Objective 1
Say whether each statement agrees with the Cisco data center article that follows, answering yes or no and quoting the deciding words of the article: (a) the Richardson data center opened in June; (b) the Richardson data center has 50,000 square feet of raised floor space; (c) the data center's mechanical systems are designed to Tier 4 standards.

Supplied text
Guest

Cisco IT Highlights

Highlights Article

Cisco on Cisco

New Data Center Supports Cisco Business Growth

Digital Signage Gives Cisco a New Way to Communicate

The Cisco production data center in Richardson, Texas, is a model of the service-oriented data center, supporting the business with agility and resiliency.

The new Cisco data center in Richardson, Texas, which opened its doors, or servers, in June of this year, is the company’s first full-fledged service-oriented data center (SODC). The data center is designed to get applications up and running quickly and support them reliably and resiliently. It is also prepared to support any new business strategies, trends, and models.

Located just outside Dallas, Richardson will become one half of the primary North American production data center pair for Cisco, with 30,000 square feet of raised floor space. Cisco plans to build another data center of the same capacity nearby so the two can be used as active-active centers; each carrying half the load and ready to take over if one fails.

The Richardson data center employs the Cisco VFrame Data Center (VFrame DC) solution for rapid advanced policy-based provisioning of virtual resources within the SODC. Cisco VFrame DC enables end-to-end orchestration of data center resources to support Cisco's business model in real time.

At the beginning of planning some four years ago, says Andy Broer, IT manager of data center infrastructure at Cisco, “When I asked our then-CIO what was most important in this new data center, he gave me one word: reliability.”

The data center’s electrical systems are designed to Tier 4 standards while mechanical systems are designed to Tier 3 standards: “system-plus-system,” Broer says.  For example, the data center is served by two geographically separated electrical substations, each delivering 10 megawatts of power. It is also served by two separate OC-48 (2.5 Gbps) fiber-optic cables from different service providers.  Two separate 14-inch mains convey chilled water  to and hot water from the 86 computer room air-handling units.

Objective 2
Rewrite the rows below as a numbered list, starting at the row containing "Tap the word endocannabinoids" and ending at the row containing "coord(95,914)", both included. Leave out blank lines.

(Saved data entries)
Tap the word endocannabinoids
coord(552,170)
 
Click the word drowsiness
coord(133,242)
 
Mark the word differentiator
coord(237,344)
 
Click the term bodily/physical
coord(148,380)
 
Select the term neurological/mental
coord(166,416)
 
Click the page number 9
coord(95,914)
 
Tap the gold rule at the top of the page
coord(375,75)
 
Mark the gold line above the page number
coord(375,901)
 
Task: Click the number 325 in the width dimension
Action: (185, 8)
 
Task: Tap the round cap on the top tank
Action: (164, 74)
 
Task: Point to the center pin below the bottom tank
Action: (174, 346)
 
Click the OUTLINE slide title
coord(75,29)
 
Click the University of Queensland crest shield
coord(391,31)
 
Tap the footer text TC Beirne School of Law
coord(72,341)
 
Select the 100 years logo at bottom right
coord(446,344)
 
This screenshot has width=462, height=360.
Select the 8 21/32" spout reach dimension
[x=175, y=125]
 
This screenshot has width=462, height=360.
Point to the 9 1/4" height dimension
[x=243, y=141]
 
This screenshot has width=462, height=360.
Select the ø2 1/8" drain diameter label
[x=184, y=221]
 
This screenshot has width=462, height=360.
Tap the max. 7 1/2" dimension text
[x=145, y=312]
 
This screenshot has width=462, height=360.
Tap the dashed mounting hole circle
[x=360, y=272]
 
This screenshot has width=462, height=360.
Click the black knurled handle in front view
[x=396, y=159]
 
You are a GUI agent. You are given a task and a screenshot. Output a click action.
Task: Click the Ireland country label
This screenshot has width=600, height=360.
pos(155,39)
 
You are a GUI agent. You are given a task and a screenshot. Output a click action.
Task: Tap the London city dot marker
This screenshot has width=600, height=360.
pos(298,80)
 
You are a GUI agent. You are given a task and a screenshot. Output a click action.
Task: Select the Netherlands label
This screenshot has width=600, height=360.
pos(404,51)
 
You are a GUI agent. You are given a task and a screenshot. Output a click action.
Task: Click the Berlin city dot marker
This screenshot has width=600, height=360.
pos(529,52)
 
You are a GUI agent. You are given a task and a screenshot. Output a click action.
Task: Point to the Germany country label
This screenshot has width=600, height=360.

==

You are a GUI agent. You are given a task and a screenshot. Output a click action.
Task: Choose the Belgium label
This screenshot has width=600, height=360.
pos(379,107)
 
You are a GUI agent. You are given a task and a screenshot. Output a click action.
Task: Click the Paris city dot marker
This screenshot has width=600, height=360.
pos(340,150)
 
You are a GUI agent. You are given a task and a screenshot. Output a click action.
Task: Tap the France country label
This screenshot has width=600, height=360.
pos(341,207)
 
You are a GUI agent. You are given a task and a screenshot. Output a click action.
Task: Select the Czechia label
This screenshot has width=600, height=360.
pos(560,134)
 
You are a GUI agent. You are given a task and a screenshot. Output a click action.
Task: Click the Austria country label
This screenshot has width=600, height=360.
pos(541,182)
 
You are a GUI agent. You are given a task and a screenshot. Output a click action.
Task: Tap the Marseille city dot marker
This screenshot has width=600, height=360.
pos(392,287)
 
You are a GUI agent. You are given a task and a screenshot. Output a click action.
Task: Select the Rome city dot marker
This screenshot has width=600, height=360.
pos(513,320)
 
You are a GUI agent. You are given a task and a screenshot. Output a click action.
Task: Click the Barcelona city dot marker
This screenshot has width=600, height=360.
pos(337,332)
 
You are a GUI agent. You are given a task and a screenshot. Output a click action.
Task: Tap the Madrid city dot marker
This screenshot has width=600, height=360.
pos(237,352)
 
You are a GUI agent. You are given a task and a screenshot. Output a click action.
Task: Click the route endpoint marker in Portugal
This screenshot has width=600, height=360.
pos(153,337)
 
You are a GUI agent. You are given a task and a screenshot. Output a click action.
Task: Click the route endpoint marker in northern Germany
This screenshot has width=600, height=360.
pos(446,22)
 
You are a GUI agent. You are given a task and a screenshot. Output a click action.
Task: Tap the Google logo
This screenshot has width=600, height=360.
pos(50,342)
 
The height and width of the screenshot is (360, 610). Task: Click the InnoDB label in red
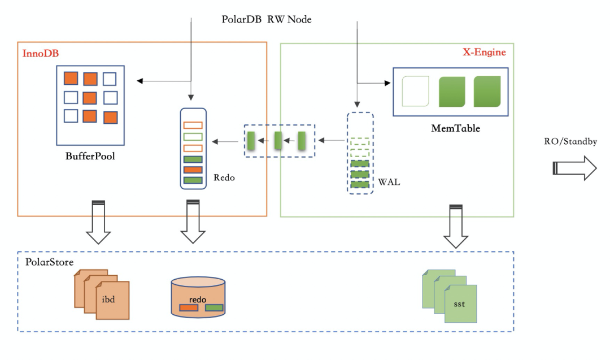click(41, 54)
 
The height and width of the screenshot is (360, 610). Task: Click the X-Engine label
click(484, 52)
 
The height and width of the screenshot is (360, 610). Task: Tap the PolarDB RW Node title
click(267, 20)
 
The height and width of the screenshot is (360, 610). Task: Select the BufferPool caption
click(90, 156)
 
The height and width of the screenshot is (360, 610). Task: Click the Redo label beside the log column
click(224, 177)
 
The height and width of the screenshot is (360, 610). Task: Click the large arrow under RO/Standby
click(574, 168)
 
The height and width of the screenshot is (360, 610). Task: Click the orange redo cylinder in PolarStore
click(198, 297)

Exercise solution 1
(a) Yes: "opened its doors, or servers, in June of this year"
(b) No: "with 30,000 square feet of raised floor space"
(c) No: "mechanical systems are designed to Tier 3 standards"

Exercise solution 2
1. Tap the word endocannabinoids
2. coord(552,170)
3. Click the word drowsiness
4. coord(133,242)
5. Mark the word differentiator
6. coord(237,344)
7. Click the term bodily/physical
8. coord(148,380)
9. Select the term neurological/mental
10. coord(166,416)
11. Click the page number 9
12. coord(95,914)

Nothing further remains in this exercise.